(Tarea): En el texto sobre las mociones de censura en el Congreso, ¿por qué se califica de «impresentable» la moción de censura que puso sobre la mesa Albert Rivera? Explícalo en una o dos oraciones.

(Texto mostrado):
El Congreso de los Diputados cada día se parece más a una lonja de pescado. Los partidos sacan a subasta sus mociones de censura y el resto se dedica a la puja. Primero, Pedro Sánchez propuso instalarse en La Moncloa con sus raquíticos 84 diputados, pero de la mano de Podemos y los separatistas. El desbloqueo del Gobierno de la Generalidad es un claro gesto de complicidad de Torra al secretario general del PSOE. A saber a cambio de qué.
Albert Rivera no quiso quedarse fuera de juego y puso sobre la mesa una moción de censura impresentable, pues le faltan tres escaños para poder registrarla. Rectificó enseguida y se ofreció a apoyar la del PSOE con la condición de que se convocaran inmediatamente elecciones con la investidura de un candidato independiente. Hoy se le ha ocurrido que bien pudieran ser Solana, Jaúregui o cualquier otro. Qué más da. Pues a lo único que aspira el líder de Ciudadanos es a lo mismo: instalarse en La Moncloa cuanto antes. Antes de que la euforia demoscópica que le acompaña pueda desvanecerse.
Y no podía faltar Pablo Iglesias, el perejil de todas las salsas, que ya ha propuesto otra moción de censura calcada a la de Ciudadanos por si la de Pedro Sánchez no sale adelante. De este modo, el líder de Podemos recuperaría el protagonismo perdido y presionaría al PSOE y a Ciudadanos. Pues los tres partidos coinciden en lo fundamental: hay que echar a Rajoy.
Mientras el zoco político intercambia escaños, mientras los líderes comienzan sin disimulo sus mítines ante la campaña (o campañas) electorales que se avecinan, mientras el Parlamento abandona su misión de ocuparse de los intereses de los ciudadanos, ocurre todo lo contrario: los mercados se hunden, la Bolsa se desmorona y la prima de riesgo se dispara. La incertidumbre política provocada por las maniobras orquestales de los dirigentes políticos está dañando gravemente la recuperación económica.

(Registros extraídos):

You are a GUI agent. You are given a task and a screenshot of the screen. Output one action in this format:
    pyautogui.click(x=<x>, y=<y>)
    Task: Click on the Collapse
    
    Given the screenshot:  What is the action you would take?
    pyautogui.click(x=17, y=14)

(Solución): Se la califica de impresentable porque a Albert Rivera le faltan tres escaños para poder registrarla.